New USB stack and Zero copy.
John-Mark Gurney
gurney_j at resnet.uoregon.edu
Wed Jul 4 17:52:37 UTC 2007
Hans Petter Selasky wrote this message on Wed, Jul 04, 2007 at 09:01 +0200:
> I want to get rid of the copying between DMA'able memory and non-DMA'able
> memory.
>
> Currently I allocate N memory-pages for each USB transfer like separate pages.
How do you allocate these pages? With malloc(9) or w/ bus_dmamem_alloc(9)?
> The bus-dma system then assigns all of these pages each their virtual
> address.
>
> What I see is that when I allocate more than PAGE_SIZE bytes using bus-dma, I
> get physically contiguous memory. I don't need that for the USB stack.
That is a limitation of how bus_dma currently allocates memory... It
calls contigmalloc, which doesn't handle multi-segment memory allocations
yet..
> The question is:
>
> Should we change bus-dma to support so called scatter and gather allocations,
> where the physical allocation is non-contiguous, and the virtual allocation
> is contiguous accross all the scattered pages ?

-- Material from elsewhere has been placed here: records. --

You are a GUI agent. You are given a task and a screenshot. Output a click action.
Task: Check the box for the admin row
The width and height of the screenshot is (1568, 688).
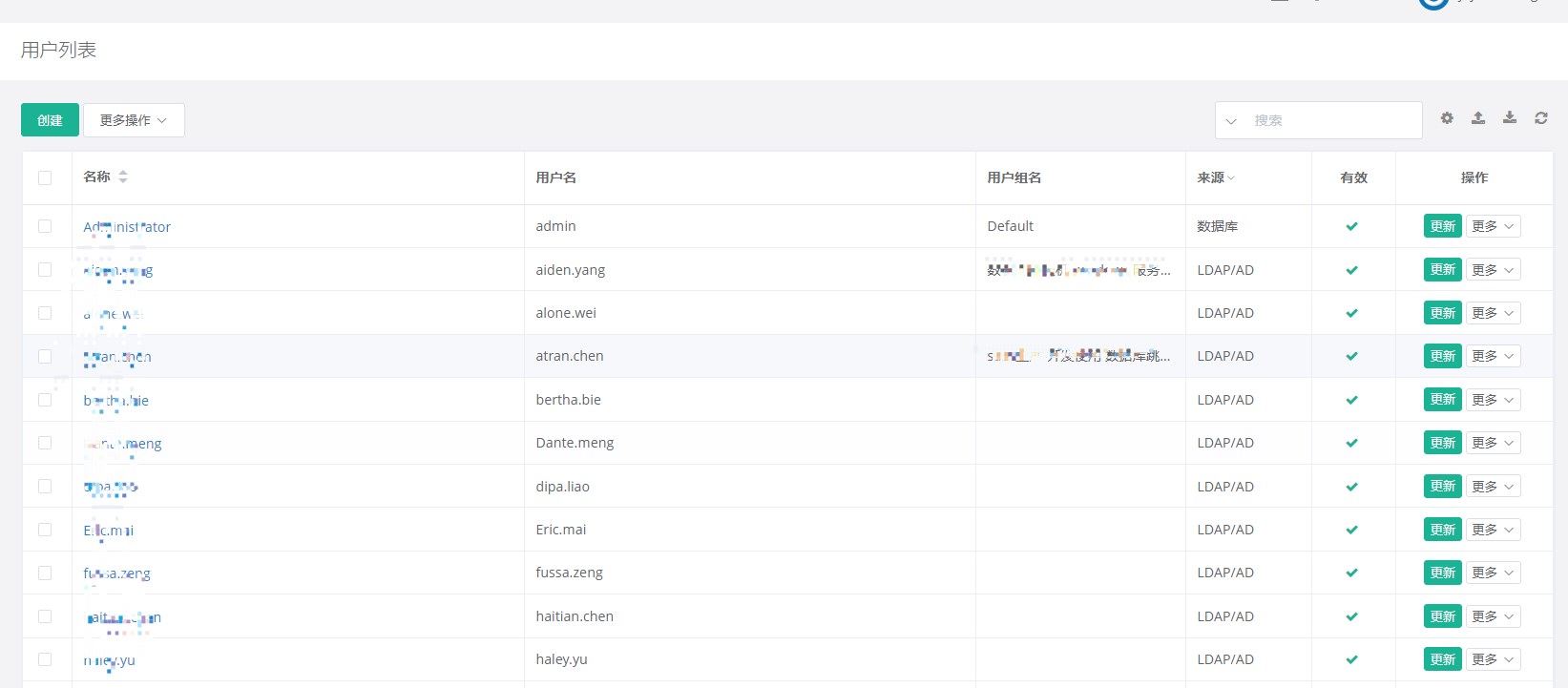coord(45,226)
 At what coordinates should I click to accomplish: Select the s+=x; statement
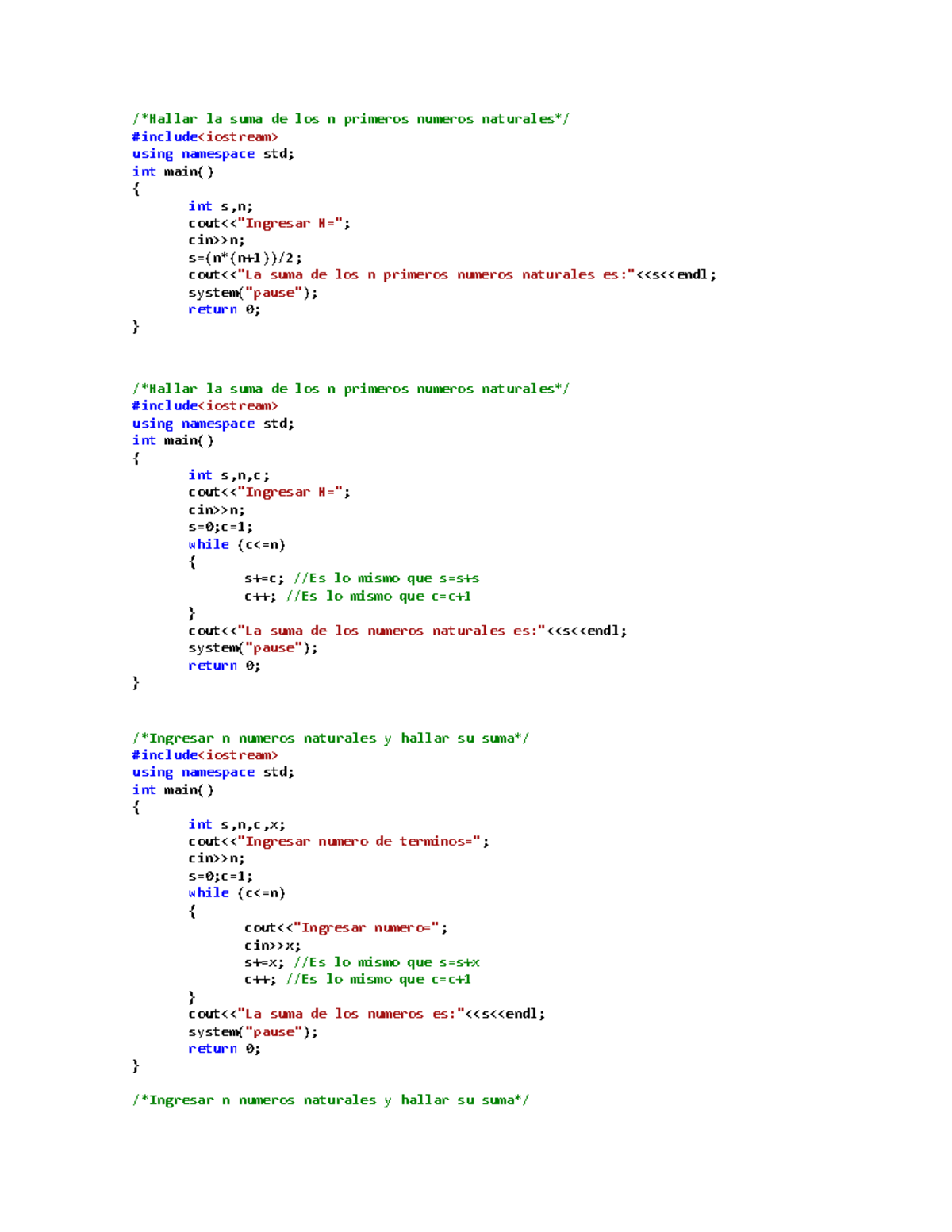coord(262,961)
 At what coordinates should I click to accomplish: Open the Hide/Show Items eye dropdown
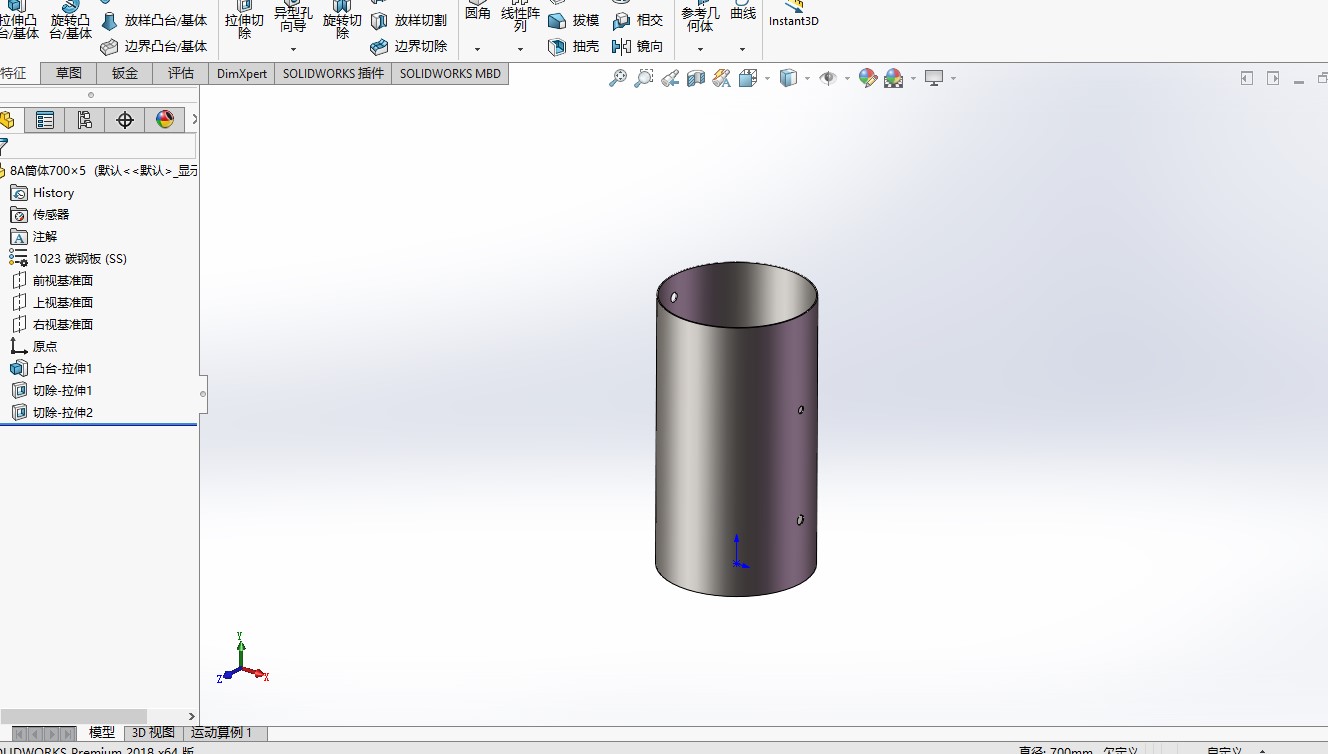[847, 78]
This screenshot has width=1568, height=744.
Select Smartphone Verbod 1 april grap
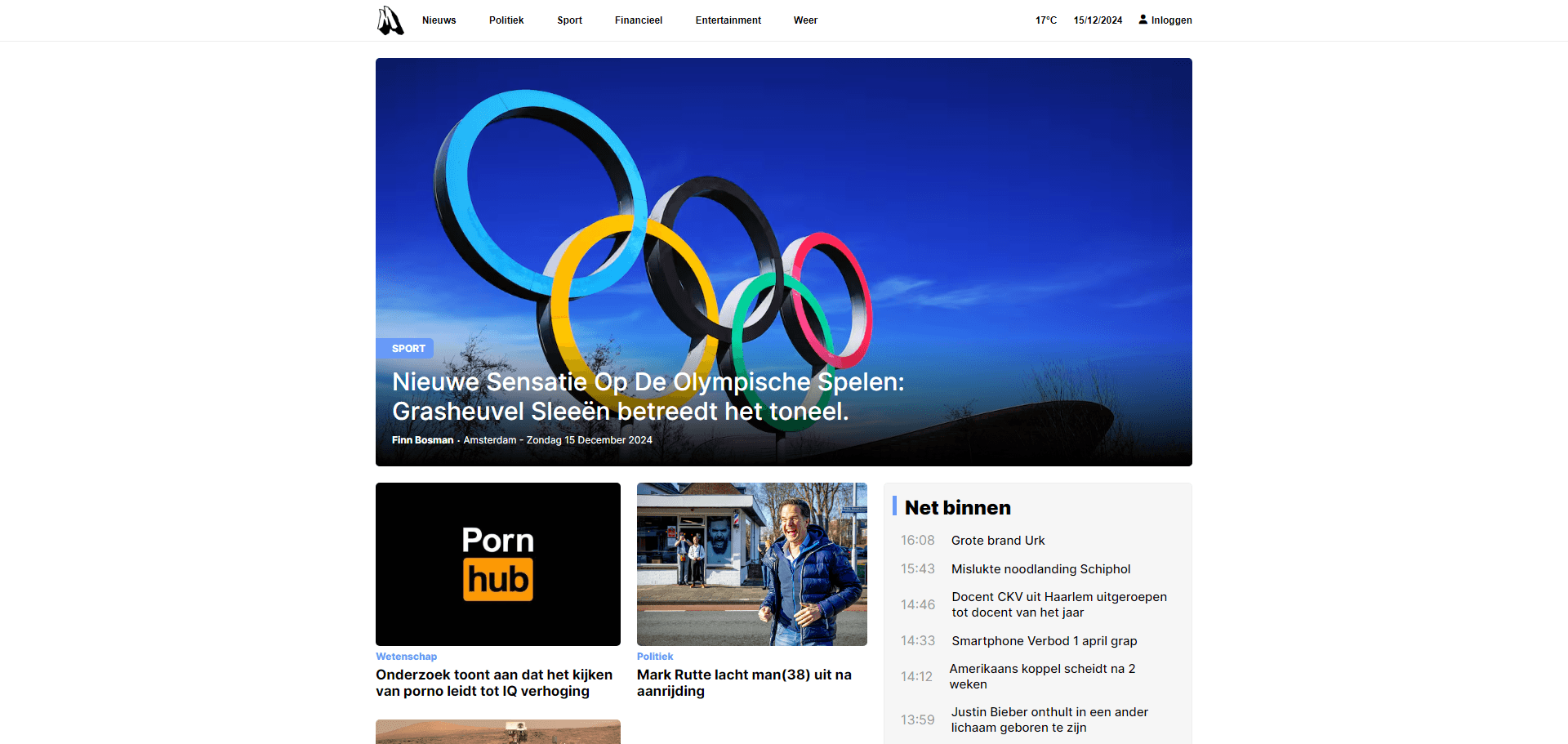point(1044,641)
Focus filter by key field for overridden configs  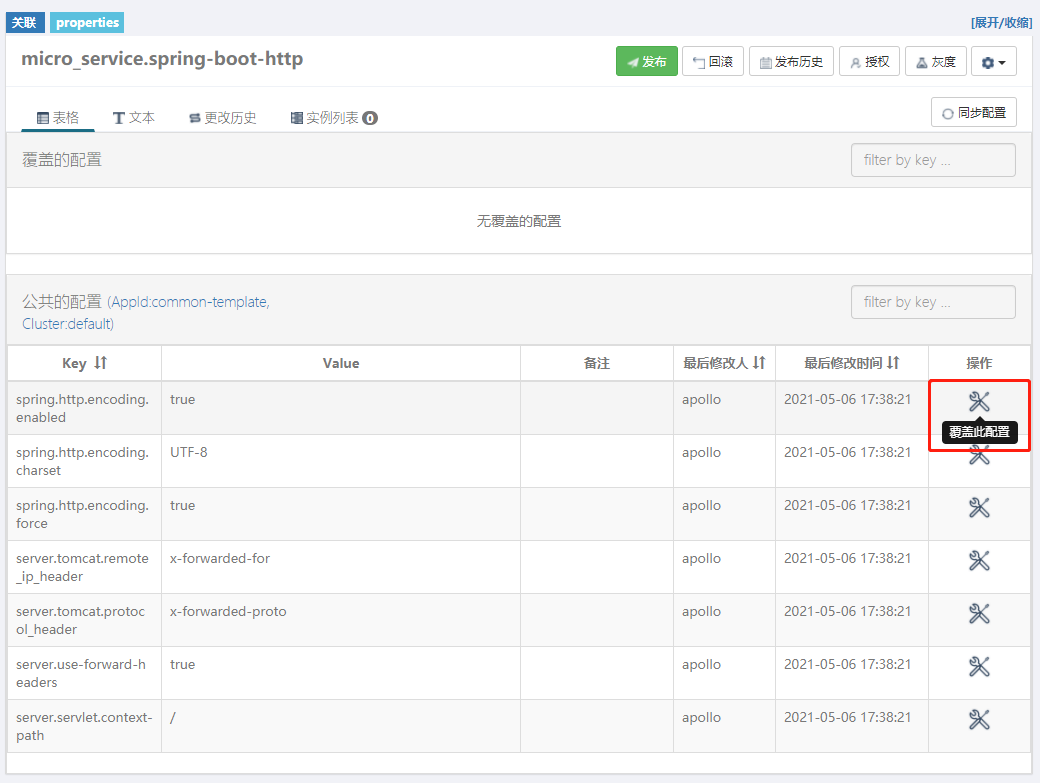(932, 160)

You can already support this by using malloc, and loading that buffer
into your bus_dma map... or using the passing in userland buffer, and
loading that into the map...
> Also: How is the easiest way to load memory pages into DMA ? And I want that
> the loadig works like this, that when the page must be bounced it should not
> allocate a bounce buffer, hence I already have a bounce buffer. I only need
> to know which pages I can forward directly to the USB hardware, and the rest
> I will bounce somewhere else.
Why do you not want to let bus_dma do the bouncing for you? If it's
to save a copy to another buffer, why don't you load the final buffer
into bus_dma?
--
John-Mark Gurney Voice: +1 415 225 5579
"All that I will do, has been done, All that I have, has not."